**Your task**. Counting every line in the records below that holds "target", give the total and add nothing.

== Input for this task

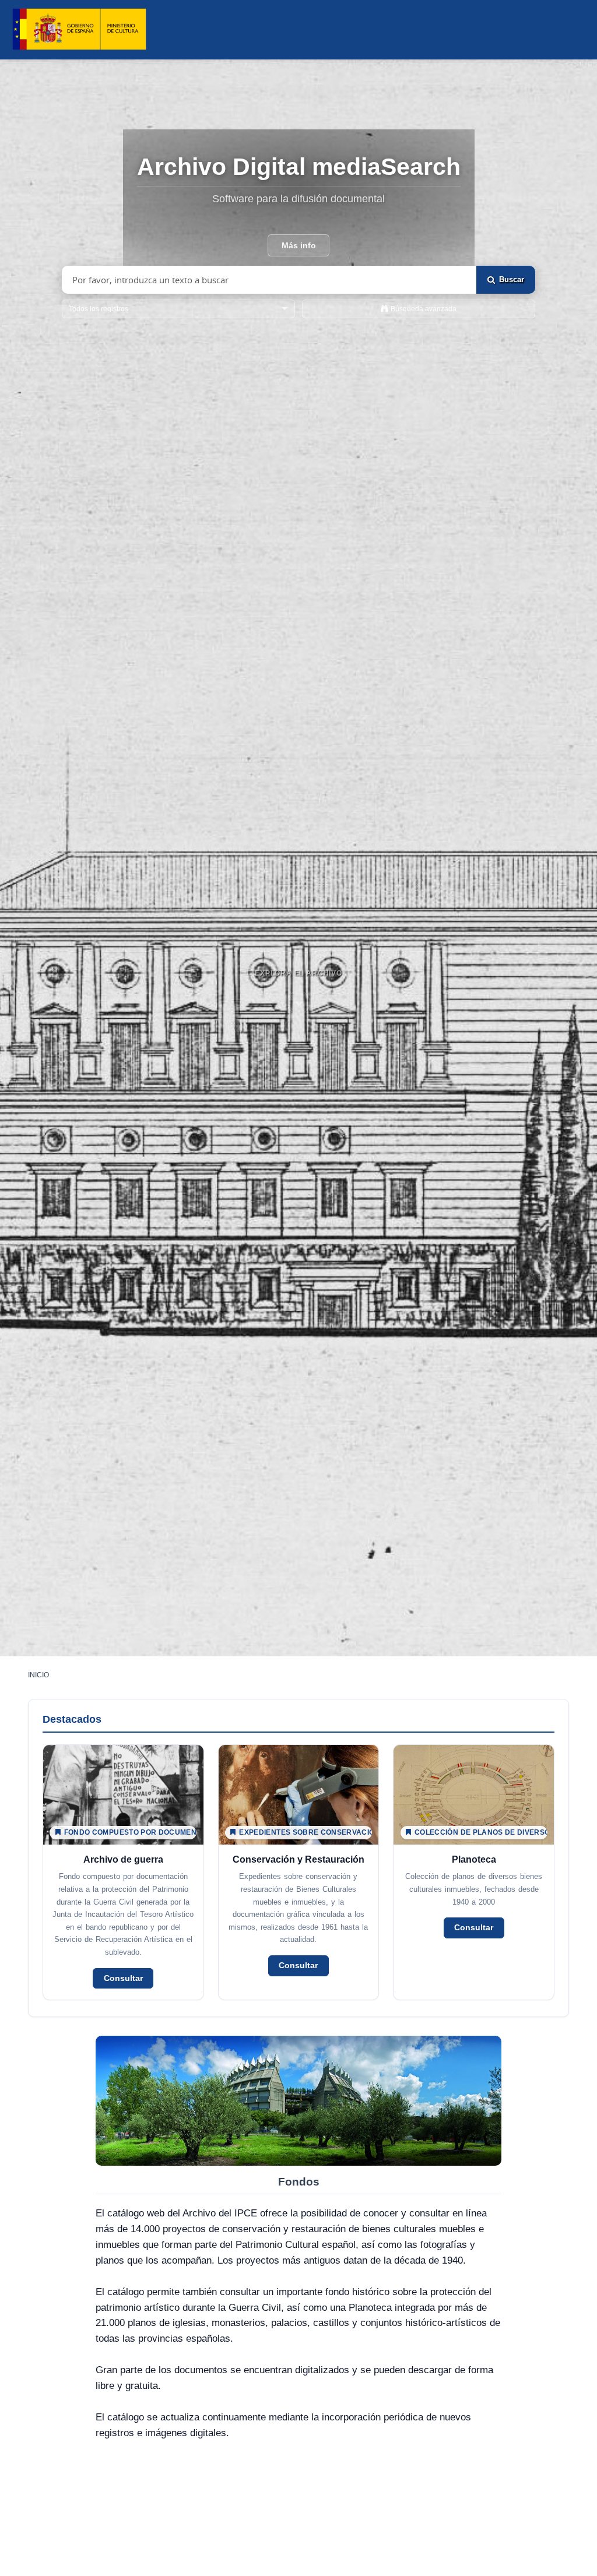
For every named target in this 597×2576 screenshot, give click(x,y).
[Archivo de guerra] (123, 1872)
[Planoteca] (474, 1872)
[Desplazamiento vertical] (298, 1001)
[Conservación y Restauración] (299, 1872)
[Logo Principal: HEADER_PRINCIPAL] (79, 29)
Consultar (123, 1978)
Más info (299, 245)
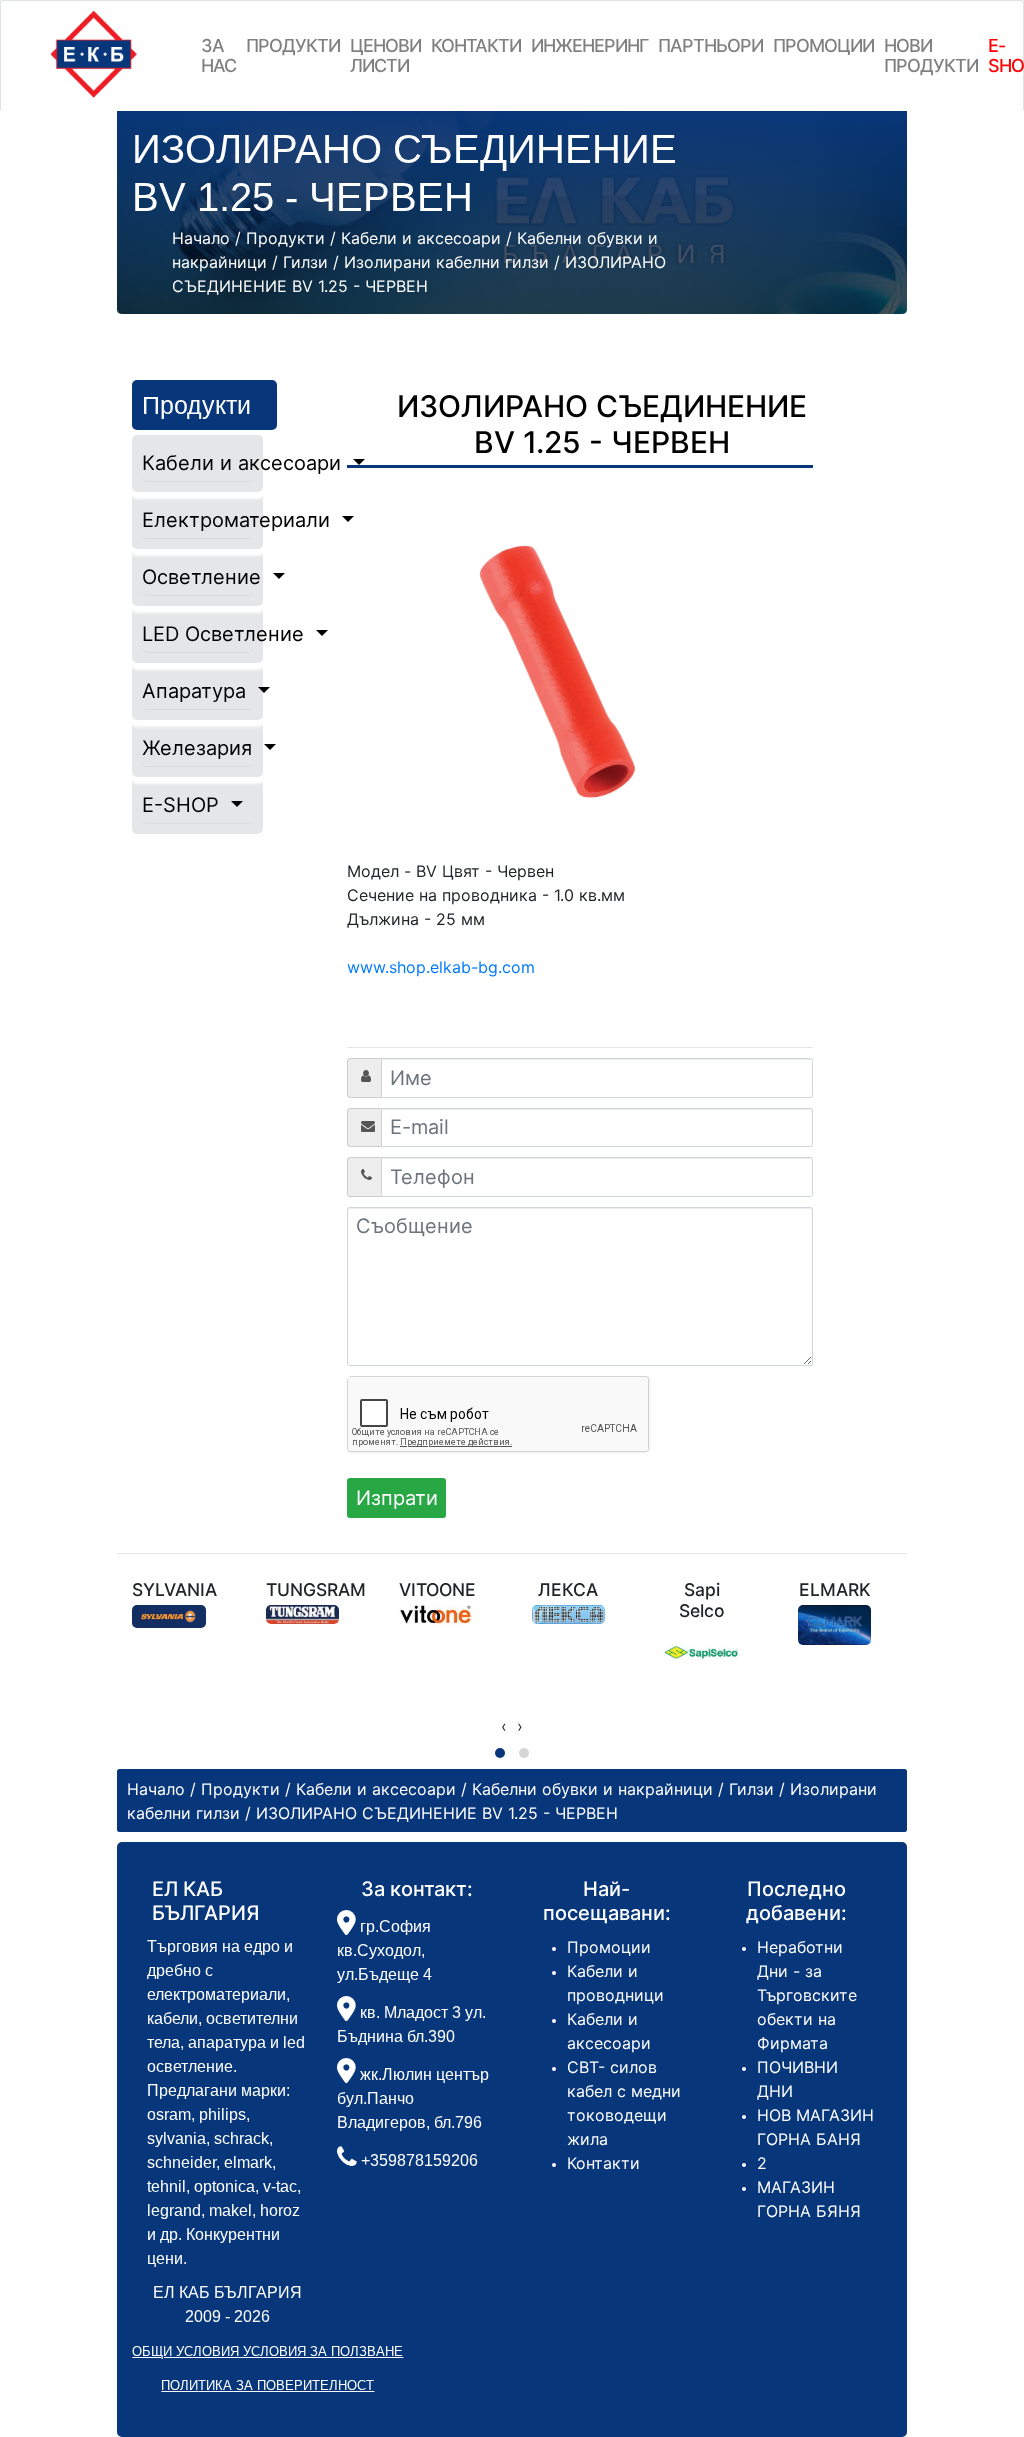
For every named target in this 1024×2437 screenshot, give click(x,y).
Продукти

====

**Response to this exercise**. 2